File photo of a H2A launch in 2002

Tokyo - Mar 28, 2003
A Japanese H-2A rocket carrying the nation's first spy satellites lifted off successfully on Friday in southwestern Japan as fears grew of a missile test by North Korea.

"The rocket was launched at 10:27 am (0127 GMT)," said Yoshihiro Nakamura, spokesman for the National Space Development Agency, minutes after the launch.

Television footage showed the H-2A rocket soaring into a clear blue sky trailing a plume of white smoke after it blasted off from the launch site on the southern island of Tanegashima some 1,000 kilometers (620 miles) southwest of Tokyo.

"It was launched successfully, and we will be able to announce the outcome of the deployment of the satellites into orbit in about two hours," Nakamura said.

The two information-gathering satellites, entirely developed by Japanese firms, are equipped with optical sensors capable of identifying objects measuring a mere one metre (yard).

The satellites are believed to match the technological sophistication of current commercial imaging satellites, but are acknowledged not to be as good as those used by the US military.

"We can use the satellites not only for gathering intelligence information but also monitoring damage from a natural disaster," Chief Cabinet Secretary Yasuo Fukuda told a news conference.

"We will make the fullest use of them possible," Fukuda said.

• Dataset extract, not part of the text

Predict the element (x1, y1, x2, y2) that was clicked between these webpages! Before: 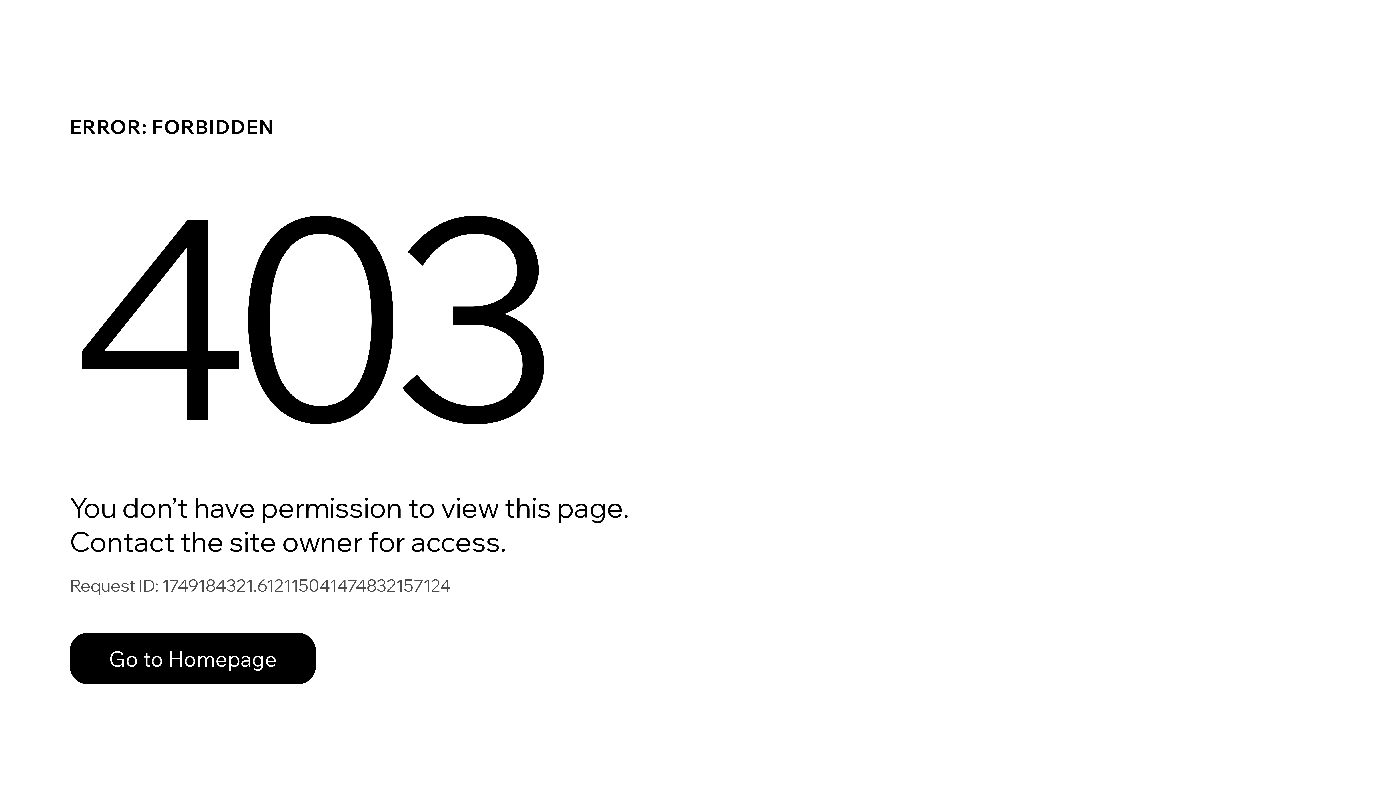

Long under the US security umbrella during the Cold War years, Japan awoke to the need for self-reliance in defence in 1998 when North Korea test-fired a medium-range Taepodong missile over the country into the Pacific.

Hundreds of police were around the launch site and coast guard ships were patrolling waters to thwart possible terrorist attacks following the US decision to invade Iraq, which Japan has backed.

The heavy security was also in response to reports that Pyongyang, angry at what it sees as threatening re-militarisation by Tokyo, may test fire a ballistic missile around the time of the satellite launch.

Earlier this week, Pyongyang's official Korean Central News Agency accused Japan of acting as "a shock brigade" for the launch of a US pre-emptive attack and nuclear war against North Korea by putting up the spy satellites.

But Japan defended the move.

"A number of other countries are doing it," Fukuda said, referring to spy satellites launched by major military powers, led by the United States and Russia.

"We don't aim to collect information for the purpose of attacking or an invasion," he said.

Japanese officials said there has so far been no sign of North Korea's imminent test-firing of a ballistic missile.

"We have not heard of any concrete information" related to North Korea's missile test, Foreign Minister Yoriko Kawaguchi said.

In Seoul, US ambassador to South Korea Thomas Hubbard warned that any provocative response by North Korea to the Japanese spy satellites would rebound on the communist state directly.

"I don't think anyone knows what the North Koreans are going to do at any given moment," Hubbard told a breakfast meeting in Seoul prior to the satellite launch.

Any provocative steps "would be a serous mistake on the part of the North Korea," the ambassador said. "We think such steps would lead to further isolation of North Korea. It certainly would not contribute to their people's security or economic well-being."